Text ▸
I made a formal complaint and was minimised, stalled, victim-blamed and given inconsistent information regarding the protocols for convicted sex offenders contacting their victims. I persisted until my complaint was formally recorded and investigated. The IOPC outcome stated that he hadn’t committed a crime, his emails weren’t malicious, no data breach had occurred, and the ‘alleged’ historical child sex abuse was a separate incident. Defeated, re-traumatised, and in crisis, I put myself back into therapy.

My story is not unique. There are many more survivors from the 1970s and 1980s feeling unresolved, with no closure, no justice or forced into unwanted contact with their abusers. We have fallen through the net with no legal rights or protections, left to worry if our kin are still committing sexual offences, with information regarding death or recidivism being unobtainable or data protected. Denying pertinent information to survivors and leaving them in limbo perpetuates toxic secrecy, prevents healing and recovery and creates cognitive dissonance and re-trauma.

This year, I turn 52, the same age as my mother when she took her own life. I believe she would still be alive were it not for my father. Some days, the agony of knowing that my father is living comfortably in the community, having spent five decades raping women and children, many of whom have ended their lives, is too much to bear, and I want him dead. My therapist tells me revenge and avenge fantasies are normal, and she encourages me to ‘lean’ into them as a way of processing unresolved trauma, but it feels edgy and taboo. That leaning in might entice me to do something. I wonder what would happen if I called the police and told them I was thinking about committing Patricide. Would they section me? Refer me to my GP for counselling. Can I be arrested for THINKING about committing murder? The truth is I am too socially compliant and law-abiding; even though I’ve spent hours and days thinking about it, I’m no killer. But neither can I find peace knowing he is in the community. I cling obediently to a system that consistently fails to protect women and children, and I hate myself for it. It’s a torturous path to walk, and on dark days, I feel like it is either his life or mine. I fear sometimes he might win… again.

Instructions to follow ▸
Reproduce everything in the account from "My story is" down to "dissonance and re-trauma.", word for word.

Given records ▸
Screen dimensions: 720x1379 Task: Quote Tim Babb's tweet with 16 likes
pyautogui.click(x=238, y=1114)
...
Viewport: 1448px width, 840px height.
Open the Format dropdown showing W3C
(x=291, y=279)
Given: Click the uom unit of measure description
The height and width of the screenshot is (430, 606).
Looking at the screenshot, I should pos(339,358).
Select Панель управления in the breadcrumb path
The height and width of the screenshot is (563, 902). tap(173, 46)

Completed task ▸
My story is not unique. There are many more survivors from the 1970s and 1980s feeling unresolved, with no closure, no justice or forced into unwanted contact with their abusers. We have fallen through the net with no legal rights or protections, left to worry if our kin are still committing sexual offences, with information regarding death or recidivism being unobtainable or data protected. Denying pertinent information to survivors and leaving them in limbo perpetuates toxic secrecy, prevents healing and recovery and creates cognitive dissonance and re-trauma.